My father is a biologist specialising in lepidopterology – the study of butterflies and moths. He taught me in the German woods where I grew up how to catch and identify various insects. So, while a dragonfly would prove difficult to trap, I went in search of dragonfly larvae – an underwater, juvenile form of what had just been eaten by these trout. Carefully turning over (and gently placing back) several small, submerged rocks and pieces of bark, I collected three larvae.
My compact fishing rod was rigged up with a float, which allows you to present your bait to the fish at a set depth. With the dragonfly larvae on the hook and its depth set to 2½ feet under the float, I spotted the trout on the hunt again. I gently cast the larvae about five feet from the feeding fish. Instantly, the dark shadow changed its direction, heading straight for my hook and the slowly wriggling insect. My float dipped below the surface.

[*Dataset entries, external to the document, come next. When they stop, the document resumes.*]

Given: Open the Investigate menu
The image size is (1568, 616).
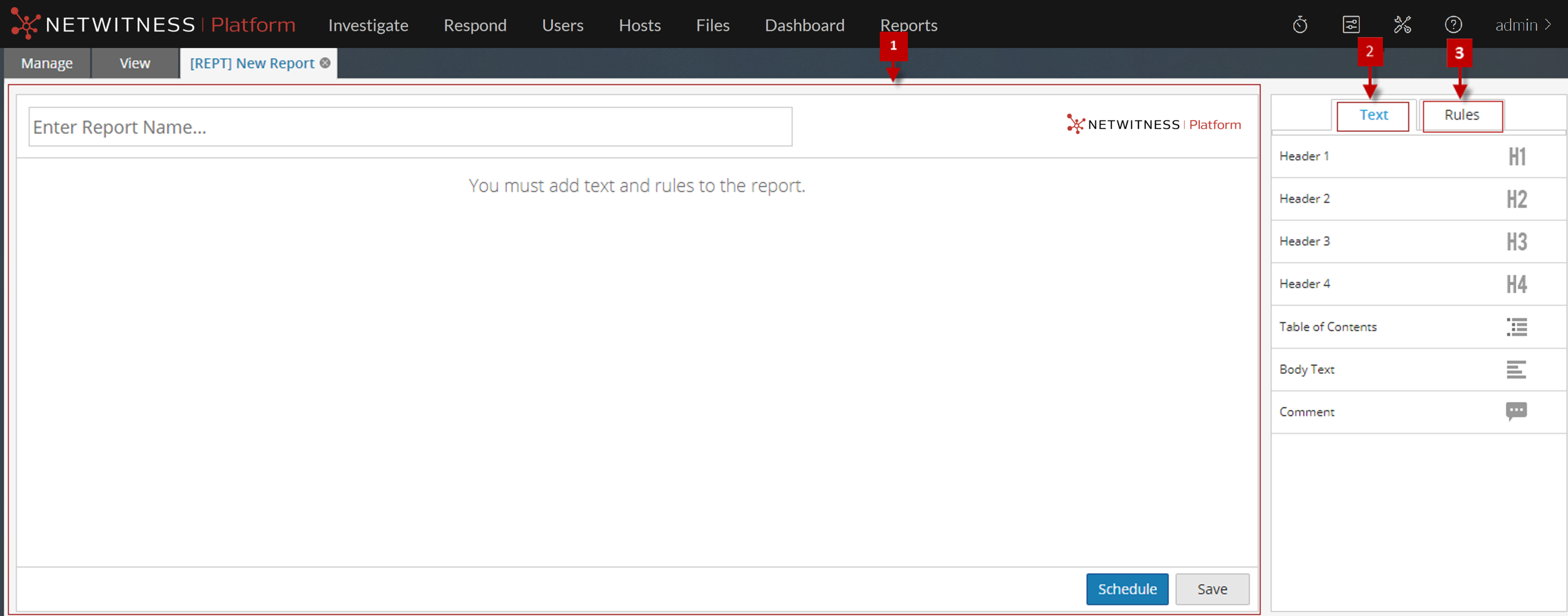Looking at the screenshot, I should [368, 25].
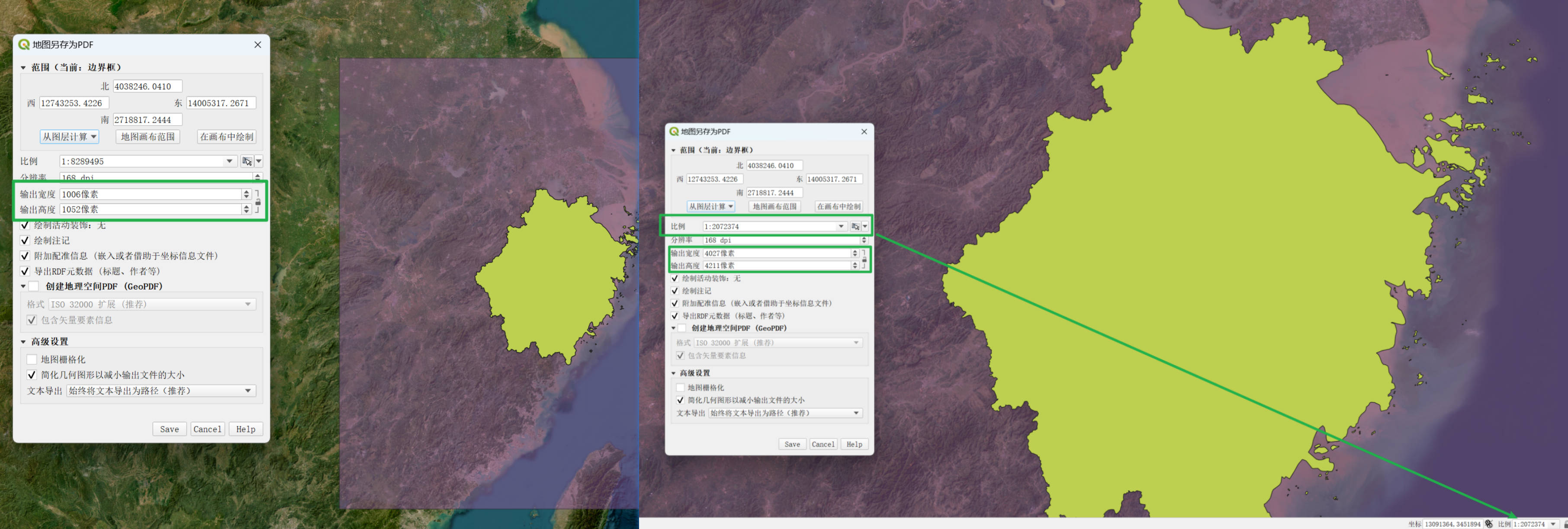Click the QGIS logo in the 1006像素 dialog title
Viewport: 1568px width, 529px height.
tap(24, 45)
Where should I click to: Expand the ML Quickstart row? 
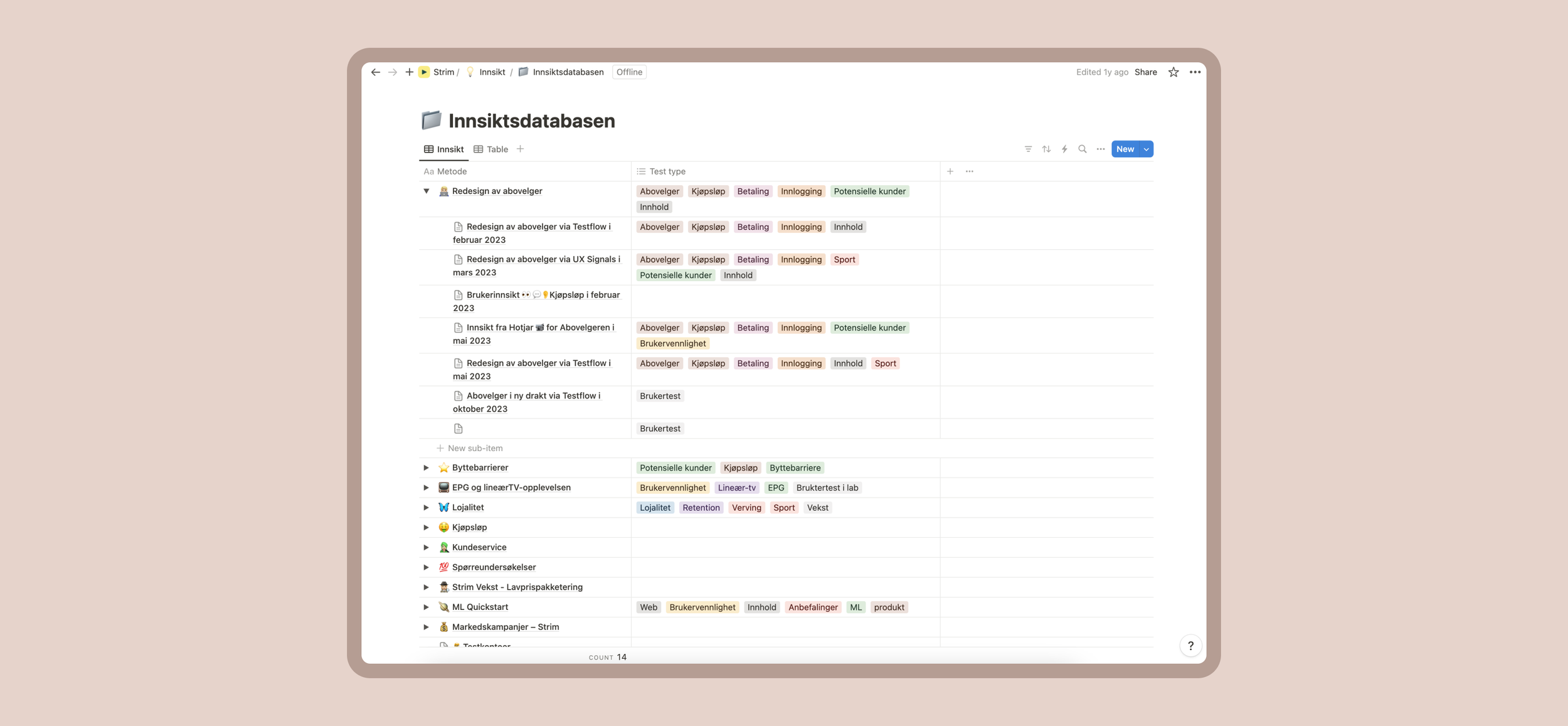click(426, 607)
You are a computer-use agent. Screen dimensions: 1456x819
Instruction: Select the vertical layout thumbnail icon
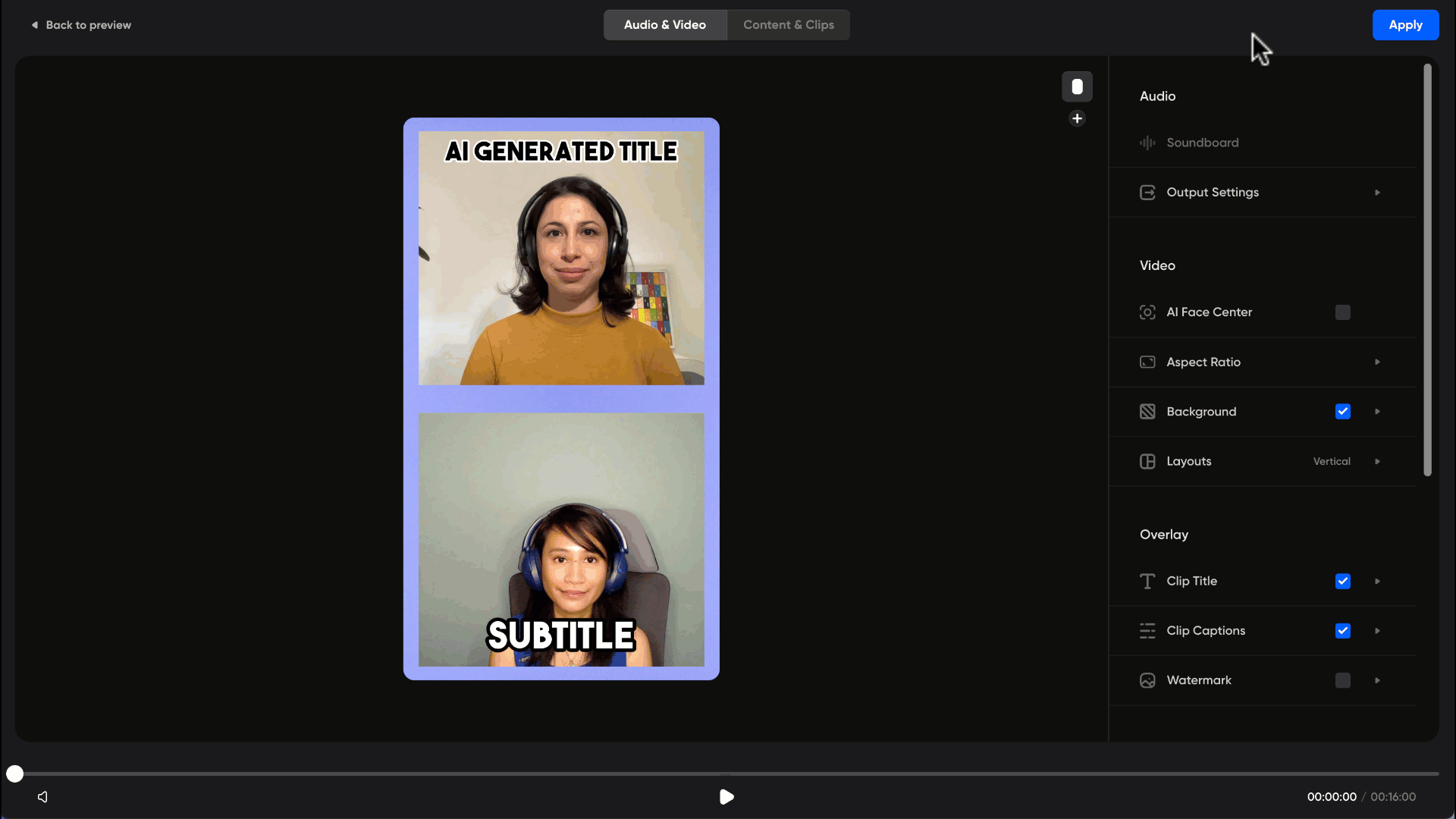pos(1077,86)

The trout thrashed and jumped, then darted in front of a camera I had placed underwater to film the action. Holding the fishing rod in one hand, I reached for my net with the other and gently pulled the fish into it. I could instantly feel the weight of a beautiful, silver-bodied rainbow trout with pronounced pink stripes down its body, and small, dark spots on the top side of its tail. Not only had I just secured dinner, but days of preparing gear, driving, hiking and filming had just turned into a new episode of my show. There are very few things more rewarding than catching or foraging your own food.
The sun was now setting behind the mountains and I spent the rest of the evening documenting the cleaning of my catch, chopping onions and avocados, and finishing the episode with a delicious trout taco. The best part of all was that it was only day one of my backpacking trip. In the mountains, with no phone reception, internet or television, I feel like I’m on a journey back to simpler times, where I can clear my mind from everyday commotion and noise.
As darkness fell, the stars illuminated the lake and the mountains in front of me. Being too remote for any light pollution, I could see deep into the Milky Way. Exhausted, I crawled into my tent, slipped into my sleeping bag, closed my eyes and was lulled to sleep by the gentle splashing of water against the lake’s shore. I was completely at peace. During these challenging times, moments like this remind me that there is still a beautiful world waiting to be explored every day.